Gli dispiace, si diceva, di non poter avere un colloquio con Ratzinger, "in
passato ho avuto l'opportunità di incontrarlo, questa volta invece no, evidentemente avrà le
sue difficoltà, avrà poco tempo o altri impegni". E se ne rammarica, convinto
dell'importanza della conoscenza reciproca, perché "nonostante le differenze
filosofiche, tutte le religioni danno lo stesso messaggio di amore, compassione, tolleranza,
perdono e disciplina morale". Per la stessa ragione non vede di buon occhio le
conversioni: "E' più salutare rimanere con la propria fede di cuore, quella di nascita,
altrimenti si rischia di far confusione".
Fermo restando che "la religione del cuore è quella cui si appartiene" nulla
vieta, comunque, "di imparare anche dalle altre", come faranno le ottomila
persone che, al Palasharp di Milano, parteciperanno alla tre giorni sul tema della pace
interiore. Condizione, quest'ultima, necessaria - secondo il premio Nobel - per raggiungere la
pace nel mondo: "Tanta guerra è frutto dell'azione dell'uomo, dell'intenzione umana:
soldi e tecnologia non possono risolvere i nostri problemi, credo che si debba invece
migliorare l'uomo dal profondo". In questo senso, "tutte le grandi religioni, anche
se diverse, hanno un'enorme potenzialità di realizzare la pace interiore".

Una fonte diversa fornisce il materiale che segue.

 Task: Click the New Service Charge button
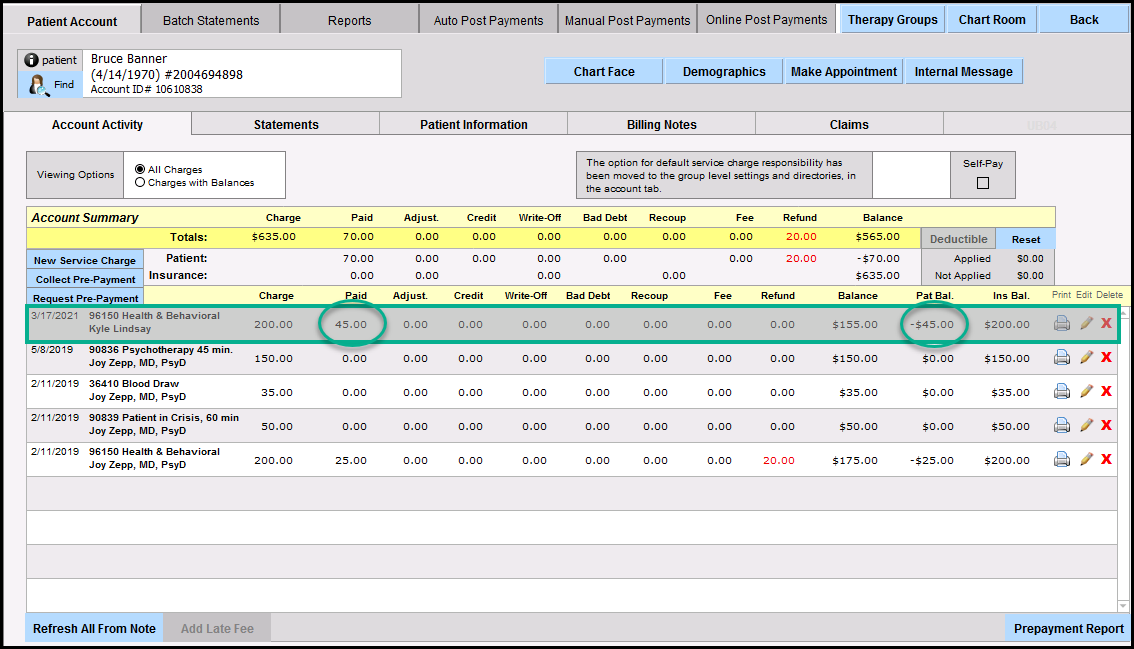point(84,261)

Ma oltre alla pace interiore c'è anche un altro valore in cui il leader spirituale crede,
quello della democrazia, rivendicato dal movimento dei monaci buddisti della Birmania. Lui, di
fronte alla repressione militare, ha provato "grande dispiacere" perché "lo
scopo della loro manifestazione era la democrazia, valore universale ed estremamente
nobile". Allo stesso modo il suo Tibet si batte da anni per ottenere l'autonomia dalla
Cina, già concessa - come prevede
la Costituzione
cinese - ad alcune altre etnie.
Nonostante questo, "nel 2002, quando si ripresero i contatti con
la Cina
, dissi che non chiedevamo l'indipendenza ed ero fiducioso, ma sono stato accusato di
separatismo e si è rafforzata la repressione finché, nel giugno del 2007, nel nostro ultimo
incontro, mi hanno detto che il capo del Tibet non esiste più".
Quello che sta avvenendo nel suo Paese, denuncia Tenzin Gyatso, è "un genocidio
culturale" ma "repressione e terrore non sono un bene neanche per
la Cina
". Al Paese che dal 1951 occupa il Tibet, il leader spirituale ricorda che "se
l'istituzione del Dalai Lama per successione continuerà o meno, dipenderà dal popolo
tibetano: sarà lui a decidere". Per quanto lo riguarda, non esclude - come aveva già
detto - né che il suo successore possa essere una donna né che possa essere scelto mentre
lui è ancora in vita.
Da una parte, infatti, "se una donna sarà la più adatta per portare beneficio tramite
l'insegnamento, allora sarà possibile che il prossimo Dalai Lama si incarni in una
donna". Dall'altra invece "nella tradizione tibetana esistono già esempi di
reincarnazioni in vita", e visto che lo scopo delle reincarnazioni è ultimare il lavoro
incompiuto nella vita precedente, se la situazione del Tibet rimarrà tale e quale Tenzin
Gyatso non esclude di rinascere nell'esilio cui è costretto da quasi cinquant'anni.